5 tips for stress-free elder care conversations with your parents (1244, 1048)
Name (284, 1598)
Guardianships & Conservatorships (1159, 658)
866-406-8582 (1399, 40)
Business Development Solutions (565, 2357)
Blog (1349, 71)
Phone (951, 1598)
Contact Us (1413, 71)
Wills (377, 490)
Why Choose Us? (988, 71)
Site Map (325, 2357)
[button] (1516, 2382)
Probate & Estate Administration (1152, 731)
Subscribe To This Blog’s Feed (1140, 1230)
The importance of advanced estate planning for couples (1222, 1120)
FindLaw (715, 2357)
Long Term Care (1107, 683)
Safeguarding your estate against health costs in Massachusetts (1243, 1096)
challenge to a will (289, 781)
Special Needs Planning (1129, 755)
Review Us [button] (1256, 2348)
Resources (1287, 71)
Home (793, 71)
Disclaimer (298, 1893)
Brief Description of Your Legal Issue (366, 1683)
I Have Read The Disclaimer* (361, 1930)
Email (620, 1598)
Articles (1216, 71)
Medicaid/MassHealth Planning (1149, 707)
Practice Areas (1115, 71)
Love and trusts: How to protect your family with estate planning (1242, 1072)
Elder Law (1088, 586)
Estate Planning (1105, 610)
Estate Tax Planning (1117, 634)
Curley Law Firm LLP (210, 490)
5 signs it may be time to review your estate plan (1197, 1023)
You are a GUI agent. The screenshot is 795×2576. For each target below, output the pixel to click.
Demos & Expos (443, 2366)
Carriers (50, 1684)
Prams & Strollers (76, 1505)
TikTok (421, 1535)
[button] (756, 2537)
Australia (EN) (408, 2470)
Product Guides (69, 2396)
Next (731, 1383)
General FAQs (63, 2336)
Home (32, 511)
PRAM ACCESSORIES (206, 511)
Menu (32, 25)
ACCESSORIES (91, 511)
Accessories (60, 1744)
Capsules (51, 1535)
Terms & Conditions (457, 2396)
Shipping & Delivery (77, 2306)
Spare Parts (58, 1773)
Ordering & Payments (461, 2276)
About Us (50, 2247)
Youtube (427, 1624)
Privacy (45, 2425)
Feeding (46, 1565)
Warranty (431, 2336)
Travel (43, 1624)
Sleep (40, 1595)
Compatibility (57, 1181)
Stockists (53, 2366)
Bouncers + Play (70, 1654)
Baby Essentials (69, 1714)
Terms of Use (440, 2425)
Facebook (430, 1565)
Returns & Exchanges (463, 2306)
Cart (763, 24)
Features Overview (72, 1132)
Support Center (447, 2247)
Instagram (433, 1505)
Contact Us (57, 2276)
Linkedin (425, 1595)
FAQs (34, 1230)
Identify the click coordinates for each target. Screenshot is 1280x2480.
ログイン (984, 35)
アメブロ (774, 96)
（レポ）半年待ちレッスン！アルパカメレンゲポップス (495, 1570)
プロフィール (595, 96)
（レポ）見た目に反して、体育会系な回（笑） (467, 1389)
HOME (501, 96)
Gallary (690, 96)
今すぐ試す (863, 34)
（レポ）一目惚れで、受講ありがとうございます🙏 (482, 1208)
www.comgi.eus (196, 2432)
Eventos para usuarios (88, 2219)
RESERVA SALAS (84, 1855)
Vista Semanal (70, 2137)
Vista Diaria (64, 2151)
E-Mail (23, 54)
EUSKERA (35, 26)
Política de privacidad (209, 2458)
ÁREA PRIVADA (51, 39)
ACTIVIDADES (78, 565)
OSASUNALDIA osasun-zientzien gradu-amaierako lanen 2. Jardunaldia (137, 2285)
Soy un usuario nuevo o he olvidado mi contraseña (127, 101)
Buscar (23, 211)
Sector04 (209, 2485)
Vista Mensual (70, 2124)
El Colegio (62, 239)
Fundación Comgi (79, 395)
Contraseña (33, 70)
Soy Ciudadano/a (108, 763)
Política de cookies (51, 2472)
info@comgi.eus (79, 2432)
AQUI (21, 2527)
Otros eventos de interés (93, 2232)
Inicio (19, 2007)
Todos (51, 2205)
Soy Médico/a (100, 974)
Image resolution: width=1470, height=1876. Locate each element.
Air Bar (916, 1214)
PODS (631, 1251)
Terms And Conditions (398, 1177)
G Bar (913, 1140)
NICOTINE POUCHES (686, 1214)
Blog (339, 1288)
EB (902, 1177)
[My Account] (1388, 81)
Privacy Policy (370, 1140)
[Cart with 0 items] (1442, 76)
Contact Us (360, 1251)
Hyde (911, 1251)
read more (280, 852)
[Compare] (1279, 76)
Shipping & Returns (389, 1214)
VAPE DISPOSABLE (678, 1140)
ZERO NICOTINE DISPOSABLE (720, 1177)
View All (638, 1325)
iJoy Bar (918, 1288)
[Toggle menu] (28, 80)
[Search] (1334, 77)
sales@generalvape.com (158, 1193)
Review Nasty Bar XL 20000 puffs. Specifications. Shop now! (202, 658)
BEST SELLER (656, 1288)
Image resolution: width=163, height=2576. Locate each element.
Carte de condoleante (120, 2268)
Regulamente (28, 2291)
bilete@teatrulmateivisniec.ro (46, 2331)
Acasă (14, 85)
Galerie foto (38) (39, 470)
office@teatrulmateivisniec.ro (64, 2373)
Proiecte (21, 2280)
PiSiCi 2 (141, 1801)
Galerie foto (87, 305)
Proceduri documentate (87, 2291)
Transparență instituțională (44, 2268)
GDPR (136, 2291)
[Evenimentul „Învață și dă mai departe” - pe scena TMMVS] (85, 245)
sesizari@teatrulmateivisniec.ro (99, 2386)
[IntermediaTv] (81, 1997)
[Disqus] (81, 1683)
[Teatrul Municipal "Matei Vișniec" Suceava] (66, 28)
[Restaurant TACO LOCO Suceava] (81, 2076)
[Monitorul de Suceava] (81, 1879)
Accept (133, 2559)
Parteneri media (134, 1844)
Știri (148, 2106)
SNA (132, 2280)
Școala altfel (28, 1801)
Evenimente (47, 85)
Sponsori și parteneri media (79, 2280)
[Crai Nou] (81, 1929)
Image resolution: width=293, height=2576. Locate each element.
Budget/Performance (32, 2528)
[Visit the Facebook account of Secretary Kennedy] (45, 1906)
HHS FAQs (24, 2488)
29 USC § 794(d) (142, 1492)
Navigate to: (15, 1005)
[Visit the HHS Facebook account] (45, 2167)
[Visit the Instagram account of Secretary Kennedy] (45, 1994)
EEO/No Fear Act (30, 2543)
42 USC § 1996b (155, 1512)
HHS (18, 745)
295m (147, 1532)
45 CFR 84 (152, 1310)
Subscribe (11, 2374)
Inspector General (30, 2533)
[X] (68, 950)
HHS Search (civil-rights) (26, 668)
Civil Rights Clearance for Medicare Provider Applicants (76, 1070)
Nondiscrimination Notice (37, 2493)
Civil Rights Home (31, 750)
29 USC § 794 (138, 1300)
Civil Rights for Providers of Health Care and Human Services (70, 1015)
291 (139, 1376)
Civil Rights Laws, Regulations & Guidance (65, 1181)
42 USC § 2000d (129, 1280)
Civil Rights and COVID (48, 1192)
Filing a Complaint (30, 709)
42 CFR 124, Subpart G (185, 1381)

- - -

Requirement: Give the number of lines in the listing that contain the word "Secretary", leaving out all other words.

Answer to the exercise: 2